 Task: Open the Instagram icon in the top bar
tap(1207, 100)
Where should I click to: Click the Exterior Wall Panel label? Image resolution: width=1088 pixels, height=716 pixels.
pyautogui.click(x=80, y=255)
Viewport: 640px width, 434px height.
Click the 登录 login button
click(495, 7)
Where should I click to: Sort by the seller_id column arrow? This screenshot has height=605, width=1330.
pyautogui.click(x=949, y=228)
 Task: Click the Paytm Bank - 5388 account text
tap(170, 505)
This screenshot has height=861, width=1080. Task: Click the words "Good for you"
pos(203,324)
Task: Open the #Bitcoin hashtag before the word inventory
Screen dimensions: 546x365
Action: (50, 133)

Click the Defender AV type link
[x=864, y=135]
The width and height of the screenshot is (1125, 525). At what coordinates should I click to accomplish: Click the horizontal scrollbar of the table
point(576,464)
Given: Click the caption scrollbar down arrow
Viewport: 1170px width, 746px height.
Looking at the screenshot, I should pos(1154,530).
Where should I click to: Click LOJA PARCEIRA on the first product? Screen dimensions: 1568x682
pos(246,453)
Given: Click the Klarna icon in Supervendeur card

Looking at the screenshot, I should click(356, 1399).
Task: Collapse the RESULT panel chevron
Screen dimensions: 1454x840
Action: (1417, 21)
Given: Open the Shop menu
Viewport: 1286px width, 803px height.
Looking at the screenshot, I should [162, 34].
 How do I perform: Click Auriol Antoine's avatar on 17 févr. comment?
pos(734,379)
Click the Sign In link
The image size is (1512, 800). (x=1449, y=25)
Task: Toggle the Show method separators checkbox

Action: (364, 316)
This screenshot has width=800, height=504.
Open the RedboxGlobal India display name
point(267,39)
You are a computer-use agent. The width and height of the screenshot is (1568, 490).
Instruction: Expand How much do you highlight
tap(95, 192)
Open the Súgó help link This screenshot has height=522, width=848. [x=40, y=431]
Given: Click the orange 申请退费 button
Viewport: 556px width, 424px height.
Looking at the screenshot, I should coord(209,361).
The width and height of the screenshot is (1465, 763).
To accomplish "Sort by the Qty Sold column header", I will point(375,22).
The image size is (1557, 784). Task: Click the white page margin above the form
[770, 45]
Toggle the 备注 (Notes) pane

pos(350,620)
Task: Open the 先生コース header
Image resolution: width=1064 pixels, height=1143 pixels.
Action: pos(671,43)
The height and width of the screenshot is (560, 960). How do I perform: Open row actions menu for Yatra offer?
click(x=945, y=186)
# # # # #
# Task instructions
Write out every line of the items above word for word.

# Written reply
 Task: Open the Instagram icon in the top bar
tap(1207, 100)
Where should I click to: Click the Exterior Wall Panel label? Image resolution: width=1088 pixels, height=716 pixels.
pyautogui.click(x=80, y=255)
Viewport: 640px width, 434px height.
Click the 登录 login button
click(495, 7)
Where should I click to: Sort by the seller_id column arrow? This screenshot has height=605, width=1330.
pyautogui.click(x=949, y=228)
 Task: Click the Paytm Bank - 5388 account text
tap(170, 505)
This screenshot has height=861, width=1080. Task: Click the words "Good for you"
pos(203,324)
Task: Open the #Bitcoin hashtag before the word inventory
Screen dimensions: 546x365
Action: (50, 133)

Click the Defender AV type link
[x=864, y=135]
The width and height of the screenshot is (1125, 525). At what coordinates should I click to accomplish: Click the horizontal scrollbar of the table
point(576,464)
Given: Click the caption scrollbar down arrow
Viewport: 1170px width, 746px height.
Looking at the screenshot, I should pos(1154,530).
Where should I click to: Click LOJA PARCEIRA on the first product? Screen dimensions: 1568x682
pos(246,453)
Given: Click the Klarna icon in Supervendeur card

Looking at the screenshot, I should click(356, 1399).
Task: Collapse the RESULT panel chevron
Screen dimensions: 1454x840
Action: (1417, 21)
Given: Open the Shop menu
Viewport: 1286px width, 803px height.
Looking at the screenshot, I should [162, 34].
 How do I perform: Click Auriol Antoine's avatar on 17 févr. comment?
pos(734,379)
Click the Sign In link
The image size is (1512, 800). (x=1449, y=25)
Task: Toggle the Show method separators checkbox

Action: (364, 316)
This screenshot has width=800, height=504.
Open the RedboxGlobal India display name
point(267,39)
You are a computer-use agent. The width and height of the screenshot is (1568, 490).
Instruction: Expand How much do you highlight
tap(95, 192)
Open the Súgó help link This screenshot has height=522, width=848. [x=40, y=431]
Given: Click the orange 申请退费 button
Viewport: 556px width, 424px height.
Looking at the screenshot, I should coord(209,361).
The width and height of the screenshot is (1465, 763).
To accomplish "Sort by the Qty Sold column header", I will point(375,22).
The image size is (1557, 784). Task: Click the white page margin above the form
[770, 45]
Toggle the 备注 (Notes) pane

pos(350,620)
Task: Open the 先生コース header
Image resolution: width=1064 pixels, height=1143 pixels.
Action: pos(671,43)
The height and width of the screenshot is (560, 960). How do I perform: Open row actions menu for Yatra offer?
click(x=945, y=186)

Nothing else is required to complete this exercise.